Aislados a varios metros bajo tierra, luchaban con la rabia de animales acorralados. Encerrad dieciocho gatos en una jaula de un metro cuadrado durante un mes y tal vez obtengáis un cálculo de la ferocidad de la pelea a la que aquel día se entregó el grupo utopista que había pensado en hacer evolucionar la Humanidad.

Sin policías ni testigos, se abandonaron a sus instintos.

Hubo un muerto. Un bombero víctima de una cuchillada. Los demás, aterrados, interrumpieron en el acto el combate y contemplaron el desastre. Nadie pensó en comerse al difunto.

Los ánimos se calmaron. El profesor Daniel Rosenfeld puso término al debate:

—¡Qué bajo hemos caído! El hombre de las cavernas sigue agazapado en nosotros y no hay que rascar demasiado en nuestra capa de cortesía para verlo resurgir. Cinco mil años de civilización no pesan mucho. —Suspiró—. ¡Cómo se burlarían de nosotros las hormigas si ahora nos viesen matarnos por el alimento!

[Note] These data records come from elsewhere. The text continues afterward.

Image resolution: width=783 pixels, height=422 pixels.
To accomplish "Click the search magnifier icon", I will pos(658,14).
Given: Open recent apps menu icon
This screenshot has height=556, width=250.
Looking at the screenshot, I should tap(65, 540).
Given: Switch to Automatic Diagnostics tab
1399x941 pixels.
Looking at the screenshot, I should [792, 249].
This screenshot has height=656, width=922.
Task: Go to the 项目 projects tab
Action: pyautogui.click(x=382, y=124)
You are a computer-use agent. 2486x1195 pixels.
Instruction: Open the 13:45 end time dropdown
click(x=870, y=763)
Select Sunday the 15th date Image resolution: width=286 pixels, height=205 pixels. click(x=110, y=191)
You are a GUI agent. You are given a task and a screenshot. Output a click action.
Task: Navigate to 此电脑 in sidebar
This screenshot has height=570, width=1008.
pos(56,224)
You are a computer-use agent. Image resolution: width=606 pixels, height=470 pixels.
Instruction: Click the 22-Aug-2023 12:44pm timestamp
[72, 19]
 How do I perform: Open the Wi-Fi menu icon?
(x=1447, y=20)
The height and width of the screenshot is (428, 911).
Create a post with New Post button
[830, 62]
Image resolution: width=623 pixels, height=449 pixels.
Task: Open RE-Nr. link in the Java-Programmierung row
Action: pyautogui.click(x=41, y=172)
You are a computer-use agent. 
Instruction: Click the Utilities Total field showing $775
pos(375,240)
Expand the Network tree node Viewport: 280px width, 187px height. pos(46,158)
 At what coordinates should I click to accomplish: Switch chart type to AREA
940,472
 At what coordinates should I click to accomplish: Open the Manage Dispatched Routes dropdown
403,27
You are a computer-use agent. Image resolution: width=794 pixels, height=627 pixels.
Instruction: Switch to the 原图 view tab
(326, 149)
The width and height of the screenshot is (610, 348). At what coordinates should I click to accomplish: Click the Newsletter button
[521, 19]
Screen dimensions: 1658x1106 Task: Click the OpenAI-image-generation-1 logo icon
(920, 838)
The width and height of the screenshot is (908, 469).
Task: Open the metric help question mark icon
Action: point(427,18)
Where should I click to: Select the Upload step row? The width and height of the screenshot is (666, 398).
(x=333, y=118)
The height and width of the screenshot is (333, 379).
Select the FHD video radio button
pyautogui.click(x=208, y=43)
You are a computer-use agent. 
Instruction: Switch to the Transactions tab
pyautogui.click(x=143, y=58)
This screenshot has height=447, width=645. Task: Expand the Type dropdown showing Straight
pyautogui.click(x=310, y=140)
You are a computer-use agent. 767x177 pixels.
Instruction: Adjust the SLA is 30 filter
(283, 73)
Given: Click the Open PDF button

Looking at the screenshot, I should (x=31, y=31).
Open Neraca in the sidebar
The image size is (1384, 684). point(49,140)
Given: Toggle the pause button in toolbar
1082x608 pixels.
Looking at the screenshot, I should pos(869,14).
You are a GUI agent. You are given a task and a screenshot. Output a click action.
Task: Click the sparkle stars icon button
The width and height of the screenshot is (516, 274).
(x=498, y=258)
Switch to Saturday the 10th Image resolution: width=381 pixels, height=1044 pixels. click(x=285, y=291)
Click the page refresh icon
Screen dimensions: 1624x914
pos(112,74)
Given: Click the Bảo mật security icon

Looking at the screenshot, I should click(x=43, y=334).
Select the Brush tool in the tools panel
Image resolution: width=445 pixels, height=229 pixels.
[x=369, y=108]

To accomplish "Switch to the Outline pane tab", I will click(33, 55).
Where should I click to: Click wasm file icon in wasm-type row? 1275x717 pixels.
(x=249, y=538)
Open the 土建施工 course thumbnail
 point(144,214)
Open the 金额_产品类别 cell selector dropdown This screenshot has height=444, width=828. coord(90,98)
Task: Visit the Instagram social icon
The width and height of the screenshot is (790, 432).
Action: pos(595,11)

—Pero… —empezó a decir un policía.

—¡Cállate, larva humana! —Gritó el profesor—. Ningún insecto social, ni siquiera una cucaracha, se atrevería a comportarse como acabamos de hacerlo nosotros. Y nos creemos las joyas de la creación, dejadme que me ría. Este grupo encargado de prefigurar el hombre del futuro se comporta como una horda de ratas. Miraos, ved lo que habéis hecho con vuestra humanidad.

Nadie respondió. Los ojos se dirigieron de nuevo hacia el cadáver del bombero. Sin que nadie dijera una palabra, todos se afanaron en cavarle una tumba en una esquina del templo. Lo enterraron salmodiando una breve plegaria. Sólo la violencia extrema había podido detener la violencia a secas. Olvidaron las exigencias de sus estómagos, lamieron sus heridas.

—No tengo nada contra una buena lección de filosofía, pero me gustaría saber de todos modos cómo vamos a arreglárnoslas para sobrevivir —dijo entonces el inspector Gérard Galin.

La idea de comerse unos a otros era, desde luego, degradante, pero ¿qué había que hacer para sobrevivir? Sugirió.